Системы не рождаются путем превращения одной в другую, путем филиации одной из другой. Их разъединяет и соединяет исторический субъект, точнее — периоды, эпохи взрывов субъектной активности, сметающей остатки одной системы и закладывающей фундамент другой. Это эпохи социальных революций. Великие социальные революции, будь то антично-полисная, христианская или великая капиталистическая 1517–1648 гг., всегда суть хроноклазмы, взрывы времен, «вывихи века». Шекспир устами Гамлета впервые сформулировал: «The time is out of joint». Этот-то вывих и есть историческое поле деятельности субъекта, творящего новую систему. Результат великих социальных революций — не обязательно приход к власти неких новых социальных сил. И не становление (т. е. ранняя стадия) новой системы. Это — генезис новой системы. И, самое главное, в ходе великой социальной революции выковывается тот новый исторический субъект, который способен создать, установить и упрочить новую социальную систему. Потому революции всегда и начинаются в мозгу — то монаха, то философа, то сквайра, то помощника присяжного поверенного.

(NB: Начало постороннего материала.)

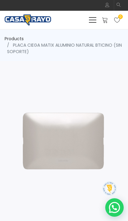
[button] (118, 5)
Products (14, 39)
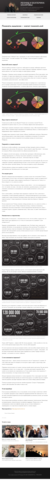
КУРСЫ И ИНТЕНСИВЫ (11, 17)
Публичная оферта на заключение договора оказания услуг (25, 484)
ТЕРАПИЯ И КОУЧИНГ (11, 14)
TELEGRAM (38, 17)
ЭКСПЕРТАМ (25, 14)
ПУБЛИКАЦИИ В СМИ (25, 17)
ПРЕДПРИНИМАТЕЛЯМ (38, 14)
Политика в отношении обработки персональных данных (25, 485)
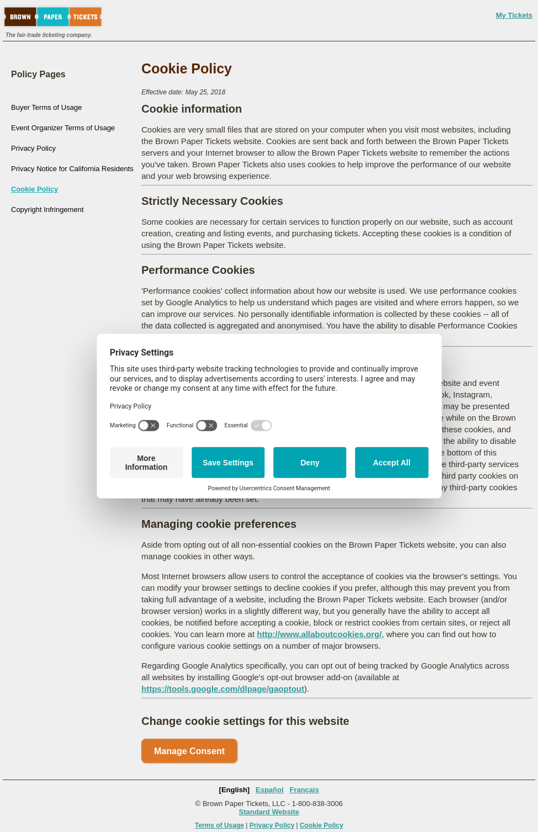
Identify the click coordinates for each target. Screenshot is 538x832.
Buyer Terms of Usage (46, 107)
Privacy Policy (33, 148)
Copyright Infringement (47, 209)
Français (304, 790)
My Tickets (514, 15)
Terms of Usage (219, 825)
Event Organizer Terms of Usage (63, 128)
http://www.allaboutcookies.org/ (319, 634)
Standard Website (269, 812)
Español (269, 790)
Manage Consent (189, 751)
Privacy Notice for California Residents (72, 169)
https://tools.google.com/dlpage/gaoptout (222, 688)
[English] (234, 790)
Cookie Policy (34, 189)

Новые системы как бы наращиваются на нового субъекта, он разрастается ими. Новый субъект Русской Истории В.И.Ленин был Властью и Системой в одном лице. Вокруг него сложилась новая система — «партия нового типа», из мутаций и трансформаций которой впоследствии вырос коммунистический порядок. До Сталина Ленин и Партия были равновесны — и почти тождественны.

Партия и Ленин —
близнецы-братья —
Кто более
матери-истории ценен?
Мы говорим Ленин,
подразумеваем
партия,
Мы говорим
партия,
подразумеваем — Ленин.

В этих строках четко зафиксировано не просто и не только тождество, но и относительное равновесие «исторических гирек» под названием «Ленин» и «Партия», То же можно сказать о Петре I (с его гвардией) и «остальной России». Ситуация субъектно-системного равновесия вообще характерна для эпох революций и смут.

Если говорить о нашей истории в XX в., то Сталин, движимый логикой Русской Системы и Русской Власти, помимо прочего, должен был покончить с фазой субъектного взрыва Русской Истории. Парадоксальность ситуации заключалась в том, что он был последним субъектом этой фазы, уничтожавшим, отменявшим ее и тем самым упрочивавшим новую систему. Сталин закрыл Крышкой Истории котел исторических возможностей, и персонификатору этого котла — ленинской партии пришла «крышка». Но последним, по иронии истории, под крышку угодил сам Coco Первый (и последний). Устранение его «хрущёвцами» (название условно) означало окончательный финал субъектной фазы. Теперь были возможны лишь отголоски субъектности в виде «волюнтаризма», впрочем, тоже вскоре заглушенные в эпоху (и эпохой) безбрежного реализма брежневского «реального социализма», в позднезрелой и поздней стадиях коммунистического порядка.